Monday, April 6, 2015
New Shoes by Susan Lynn Meyer, illustrated by Eric Velasquez
Money is counted out and soon Ella Mae and her mom are off to Johnson's shoe store, where they are ignored by the salesman in favor of a white girl and her father who came in after them. Eventually the salesman acknowledges them, pointing out where the pencil and paper are so that Ella Mae's mom could draw an outline of her feet.
Why? Because African Americans were not allowed to actually try on shoes back then; shoes were matched to the outline of a person's foot.
Sadly, Ella Mae's cousin Charlotte tells her that she has had the same humiliating experience buying shoes at the shoe store. So Ella Mae comes up with a plan. The two girls diligently begin doing chores for neighbors, and all they ask for is a nickel and a pair of outgrown shoes.

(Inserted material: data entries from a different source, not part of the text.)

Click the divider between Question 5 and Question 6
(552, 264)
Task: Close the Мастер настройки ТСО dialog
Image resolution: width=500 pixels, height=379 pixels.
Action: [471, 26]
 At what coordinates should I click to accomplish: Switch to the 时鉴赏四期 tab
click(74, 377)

Finally, they have enough nickels and shoes to set their plan in action. The girls clean and polish and wash shoelaces for all the usable shoes. And when all that's done they open their own shoe store - Ella Mae and Charlotte's Shoes, price: 10¢ and their used pair. And the best part of their shoe store is the everyone can try the shoes on.

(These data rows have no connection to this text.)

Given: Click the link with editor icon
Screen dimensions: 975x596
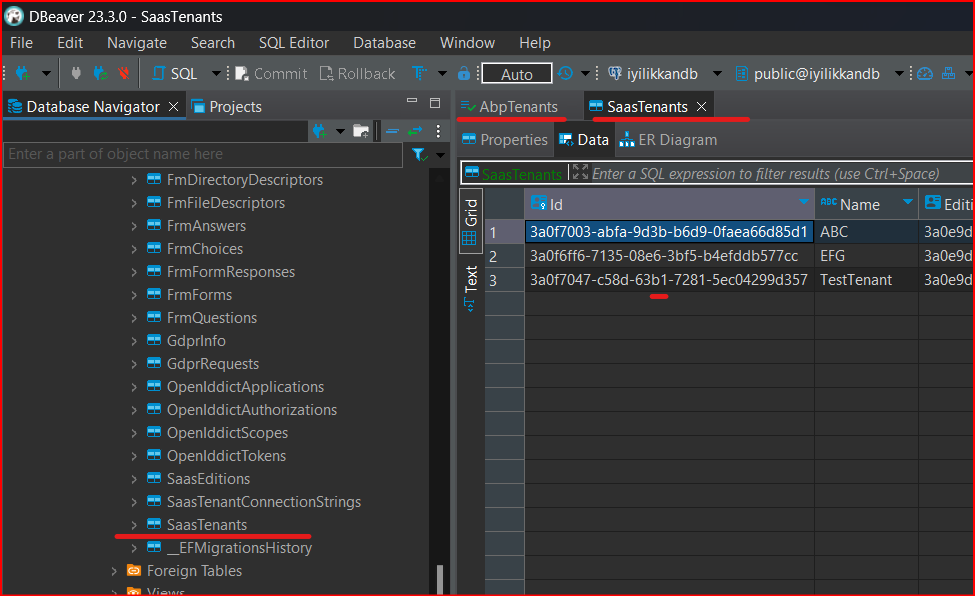Looking at the screenshot, I should [415, 131].
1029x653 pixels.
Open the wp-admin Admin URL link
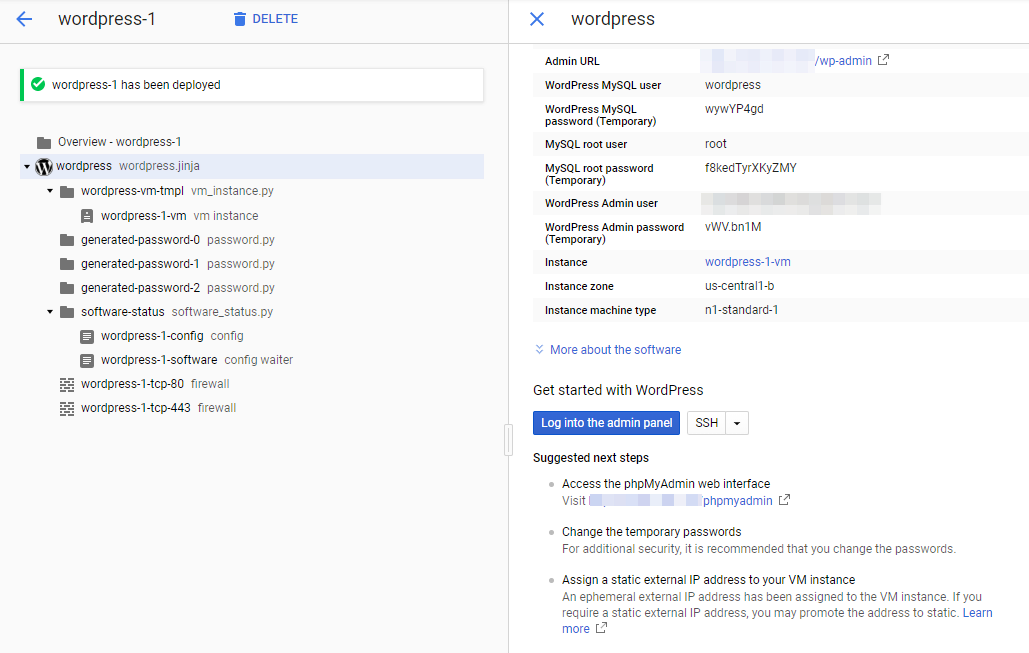pyautogui.click(x=844, y=61)
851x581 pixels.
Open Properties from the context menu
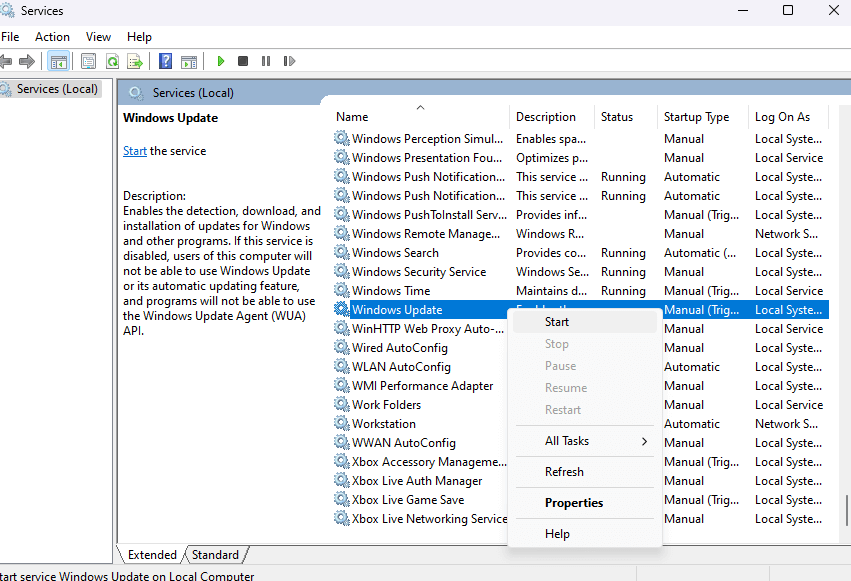(x=573, y=503)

I really liked this book because it not only opened a window on a shameful part of American history but I loved the way Ella Mae and her cousin Charlotte came up with a way to fight back and solve a problem in a way that also allowed their friends and neighbors to be treated respectfully at the same time. And it shows how even kids can make a difference.
New Shoes is narrated by Ella Mae in a very matter of fact way that immediately draws the reader into her world. For the realistic oil painted illustrations, Valasquez used a palette of earth tones for the background and but he shows the girl's dresses in soft pastels. In this way, the illustrations compliment the narrator's tone, making it feel inmate yet still giving the reader some needed objective distance to think about what is being said.
Sometimes when we talk about things like the Jim Crow south and segregation, we tend to see the overall picture. But historical picture books for older readers like New Shoes are able to bring to light the everyday individual indignities and humiliations caused when these ideas were played out. Trying on a pair of new shoes is such an ordinary, everyday thing that most people probably don't even think about it, let alone think about a time when African Americans were not allowed to simply because of the color of their skin.
Be sure to read the informative Author's Note at the back of New Shoes.